Javier Vercher demostró en la tarde ayer, con su saxo tenor y al frente de su sexteto en el Teatro Principal, que no fue por casualidad la concesión el año pasado del premio al Músico Revelación Tete Montoliú. Ofreció un recital que convenció a todos y entusiasmó a aquellos que piensan que esta música nacida hace un siglo y basada en la improvisación necesita un repaso de trapo para quitarle un poco el polvo. Vercher tiene ideas nuevas y muchas ganas de convencer con su estilo personal. Su grupo, además, era de considerable categoría: amigos de otras aventuras musicales anteriores más el añadido de dos formidables percusionistas.
Valenciano de nacimiento, Vercher vive desde hace cuatro años en Nueva York y viene «muy contento a Vitoria: desde allí se ve como un festival muy importante, como una parte notable del circuito internacional. Es importante para nosotros actuar aquí».
De niño, empezó en el conservatorio estudiando clarinete, aunque desde siempre había vivido en un ambiente musical. «Mi padre es músico clásico, profesor de flauta y de historia de la música en el conservatorio. Además, sabes que en Valencia también influye mucho el ambiente de las bandas en la formación de los niños. Por añadidura había muchos discos en casa. Me crié escuchando a Weather Report».
Cuando a los diecisetie años Vercher acabó los estudios reglados de grado medio, consiguió una beca para ir a una de las más prestigiosas escuelas de jazz del mundo, Berklee, en Boston. Estudió allí durante cuatro años, cambió el clarinete por el saxo tenor y luego se decidió a dar el salto a Nueva York. Desde hace ya algún tiempo, realiza giras por Europa de forma regular.
Ha grabado, por ahora, un único disco, Introducing the Javier Vercher Trio, que ha recibido excelentes críticas.
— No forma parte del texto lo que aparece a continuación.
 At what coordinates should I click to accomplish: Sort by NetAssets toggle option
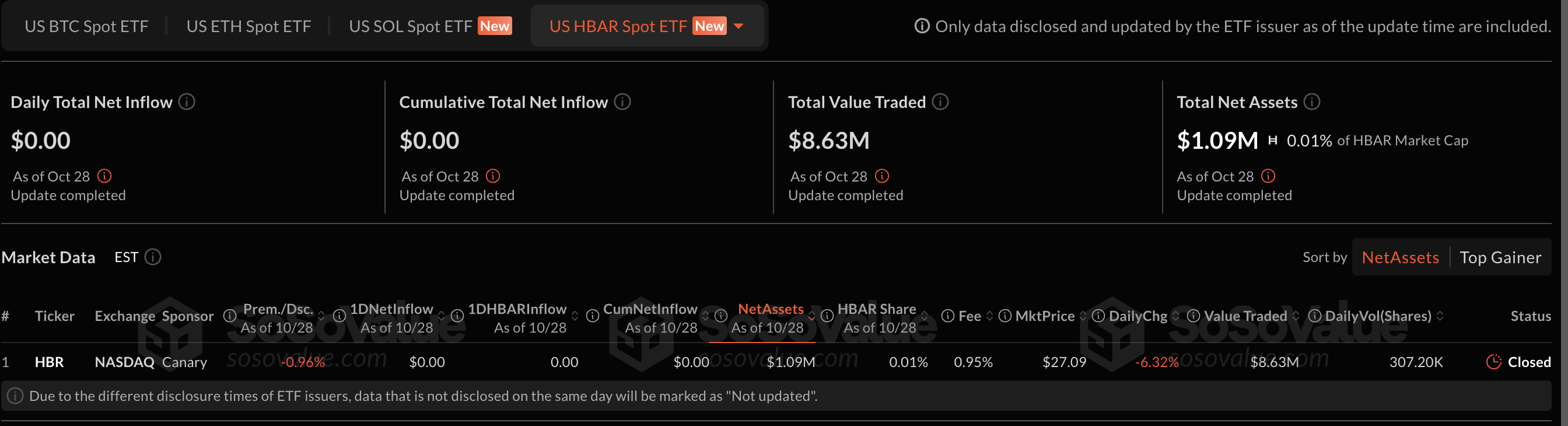[x=1400, y=257]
Pero en Vitoria, con una banda más grande, tocó «material nuevo, elaborado durante estos últimos meses». Define sus ambiciones artísticas como las de «una persona humilde que no pretende nada más que intentar realizarse con la música, con mis composiciones y las de otros que me gustan de manera especial».
Música tradicional
El saxofonista no quiere hacer recuento de las influencias que ha recibido. La pregunta es si, por ejemplo, le ha influido Sonny Rollins que es el saxo tenor por excelencia de este momento y que actuará este año en Vitoria.
«Nunca me he fijado en lo que hacen otros. Por supuesto les escucho y me gustan, pero no sé si me han influido mucho o poco. Lo que sí hago es escuchar mucha música tradicional. Estudio estas músicas y la tradiciones musicales de todas las partes del mundo, que es lo que me interesa. Esto me parece mucho más importante que analizar los personajes y su forma de tocar».
A sus veintiocho años, Javier Vercher confiesa que todavía le queda mucho por aprender y por estudiar, pero que disfruta mucho con lo que hace. Por ahora, continuará afincado en Nueva York, donde «hay bastantes oportunidades para tocar. Más que en España, sin duda».